__SELECTED TEXT__.
━━━━━━━━━━━━━━━━

Before: Cavanagh, P.J., and Gage and D.A. Burress,* JJ.
PER CURIAM.
Plaintiff appeals as of right trial court order granting defendants' motion for summary disposition
pursuant to MCR 2.116(C)(10). Plaintiff brought this action against his employer claiming breach of
contract, violation of his constitutional rights pursuant to 42 USC 1983, violation of the Civil Rights Act,
MCL 37.2101 et seq.; MSA 3.548(101) et seq., constructive discharge, and violation of the Employee
Right To Know Act, MCL 423.501 et seq.; MSA 17,62(1) et seq. On appeal, plaintiff claims that the
trial court erroneously dismissed his breach of contract claim for failure to include his union as a
defendant and erroneously determined that plaintiff failed to submit factual support for his remaining
claims. We affirm.

━━━━━━━━━━━━━━━━

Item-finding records
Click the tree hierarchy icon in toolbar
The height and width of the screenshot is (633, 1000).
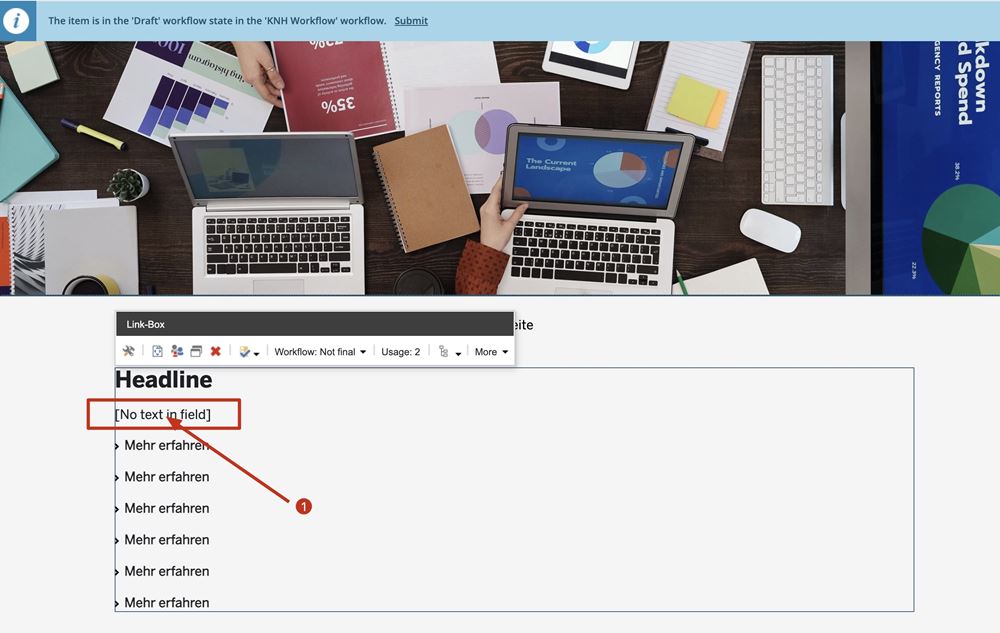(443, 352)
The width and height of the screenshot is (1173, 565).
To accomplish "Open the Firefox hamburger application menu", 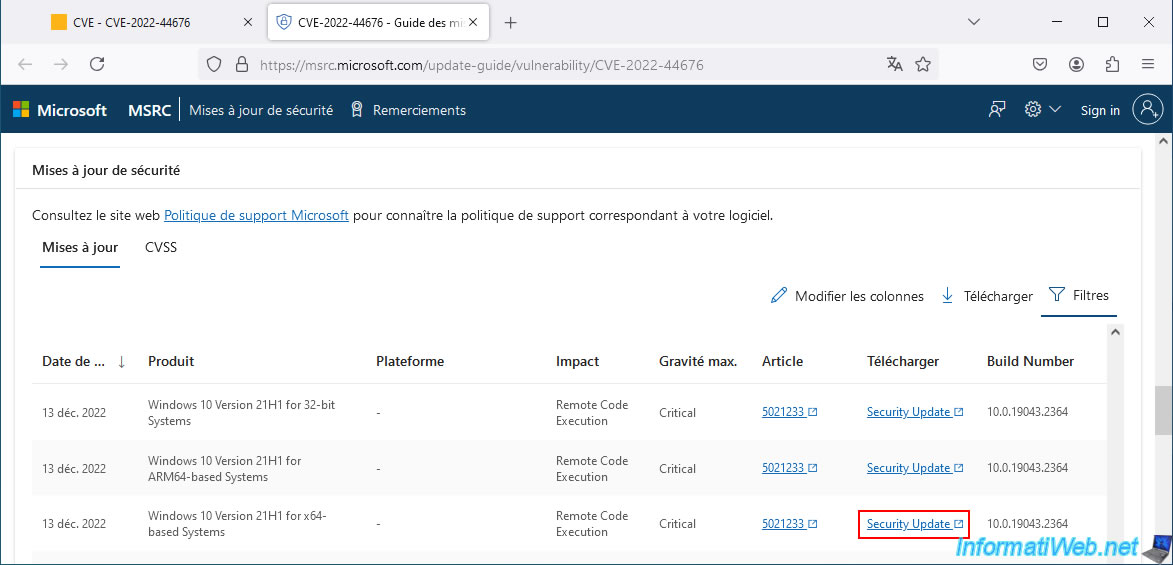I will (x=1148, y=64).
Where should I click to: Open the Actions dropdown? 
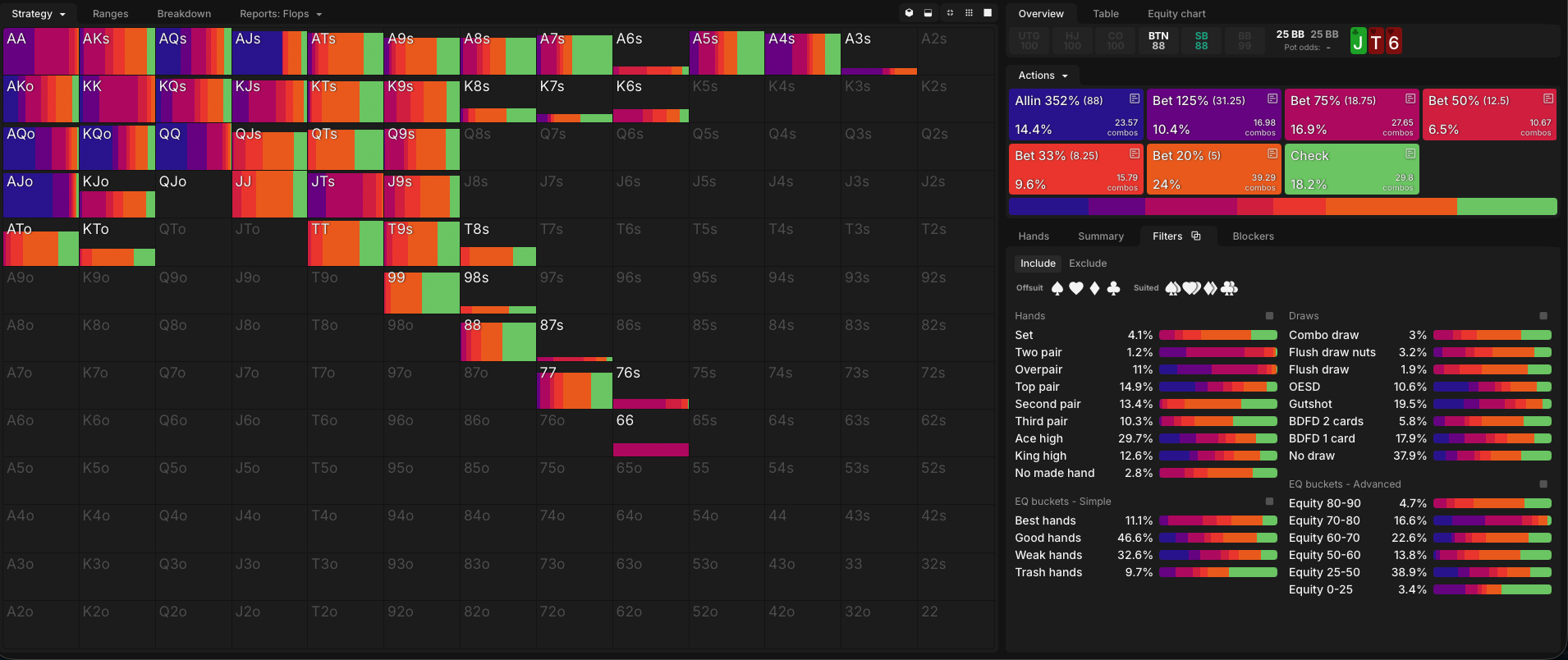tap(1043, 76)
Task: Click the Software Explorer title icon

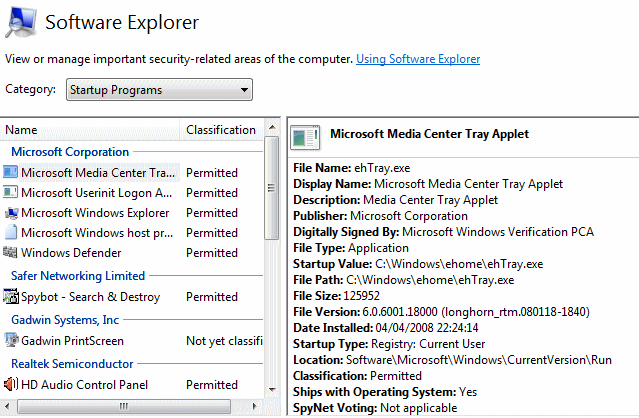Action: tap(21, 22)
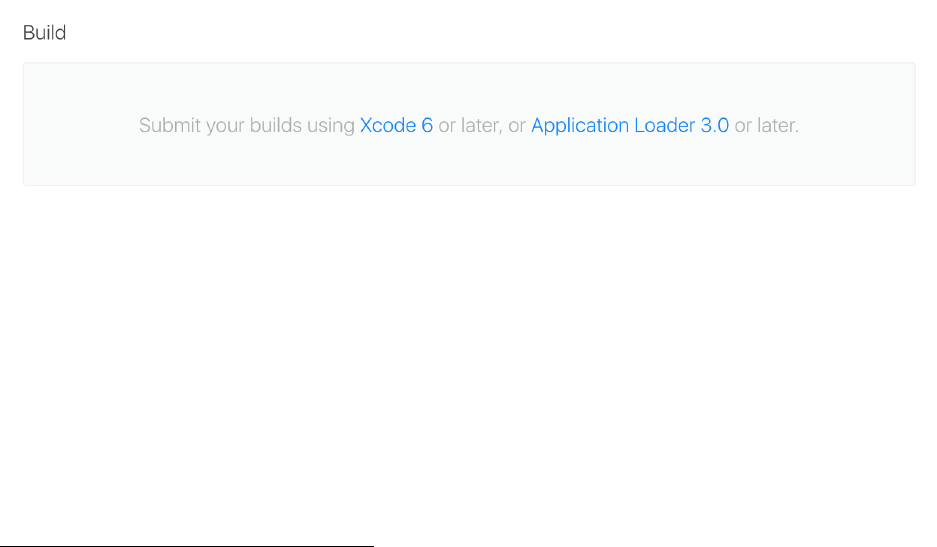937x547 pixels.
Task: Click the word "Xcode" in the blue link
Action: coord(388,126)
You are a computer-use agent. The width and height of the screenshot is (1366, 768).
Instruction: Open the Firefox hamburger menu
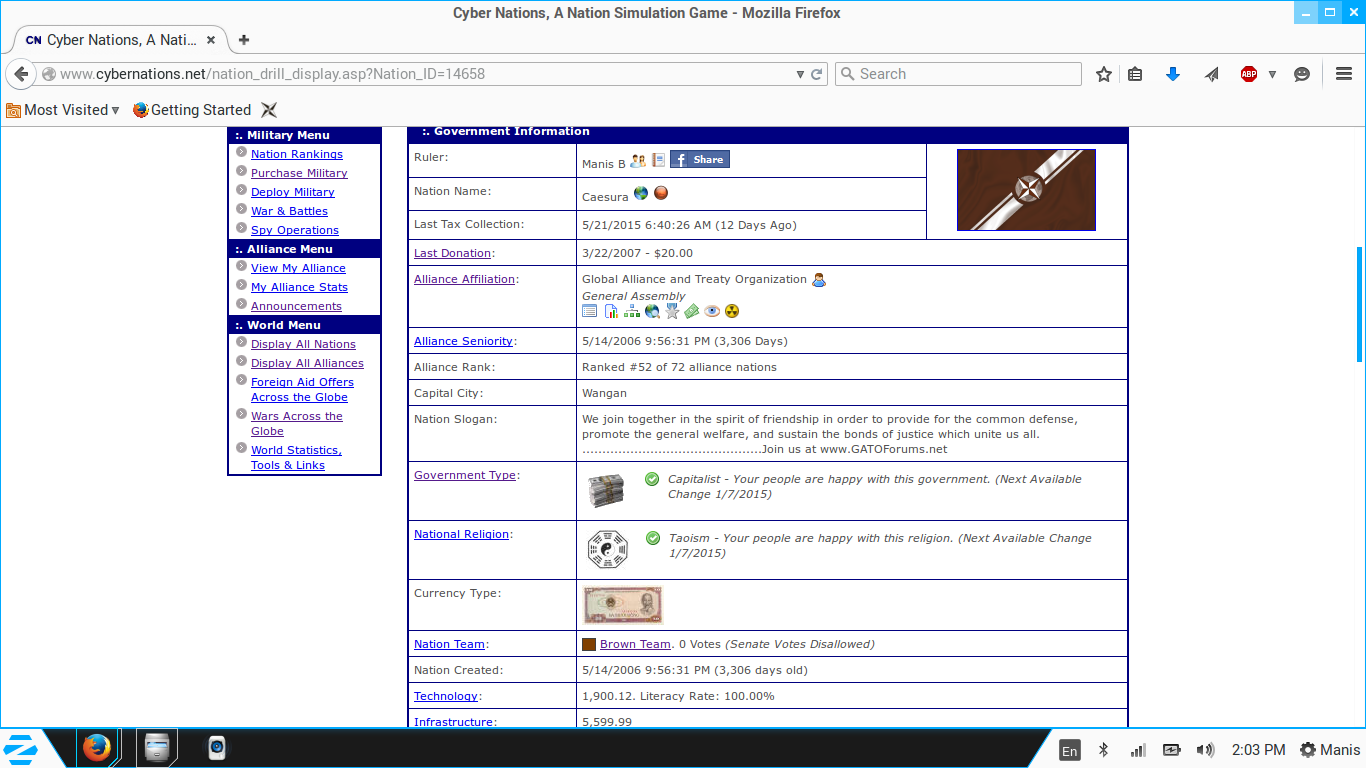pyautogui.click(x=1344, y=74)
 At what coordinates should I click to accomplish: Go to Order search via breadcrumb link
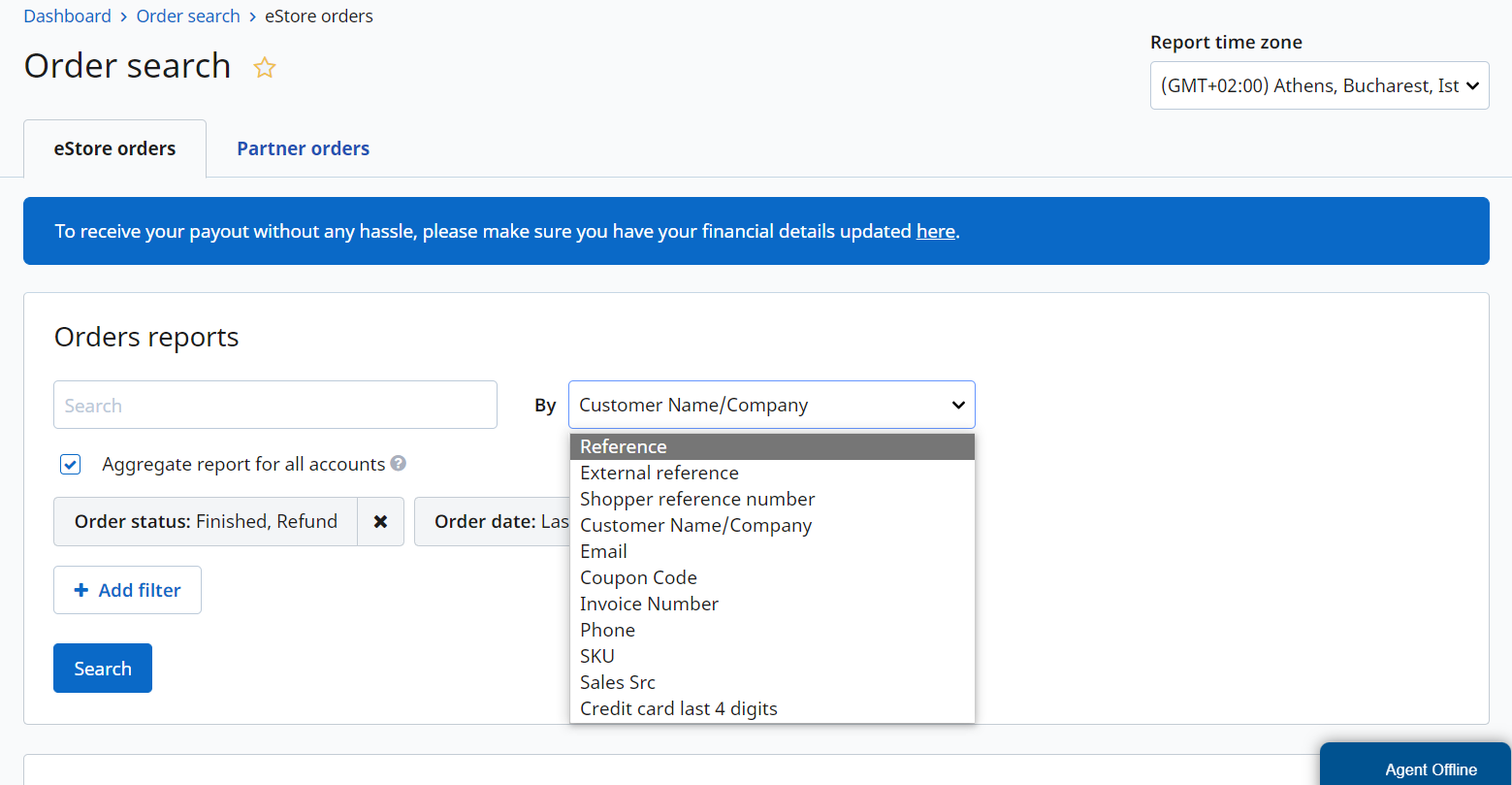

━━━━━━━━━━━━━━━━

__OBJECTIVE__.
Repeat the court opinion excerpt from the words "PER CURIAM." through the words "claims. We affirm.", swapping "erroneously" for "wrongly".

__FINISHED TASK__.
PER CURIAM.
Plaintiff appeals as of right trial court order granting defendants' motion for summary disposition
pursuant to MCR 2.116(C)(10). Plaintiff brought this action against his employer claiming breach of
contract, violation of his constitutional rights pursuant to 42 USC 1983, violation of the Civil Rights Act,
MCL 37.2101 et seq.; MSA 3.548(101) et seq., constructive discharge, and violation of the Employee
Right To Know Act, MCL 423.501 et seq.; MSA 17,62(1) et seq. On appeal, plaintiff claims that the
trial court wrongly dismissed his breach of contract claim for failure to include his union as a
defendant and wrongly determined that plaintiff failed to submit factual support for his remaining
claims. We affirm.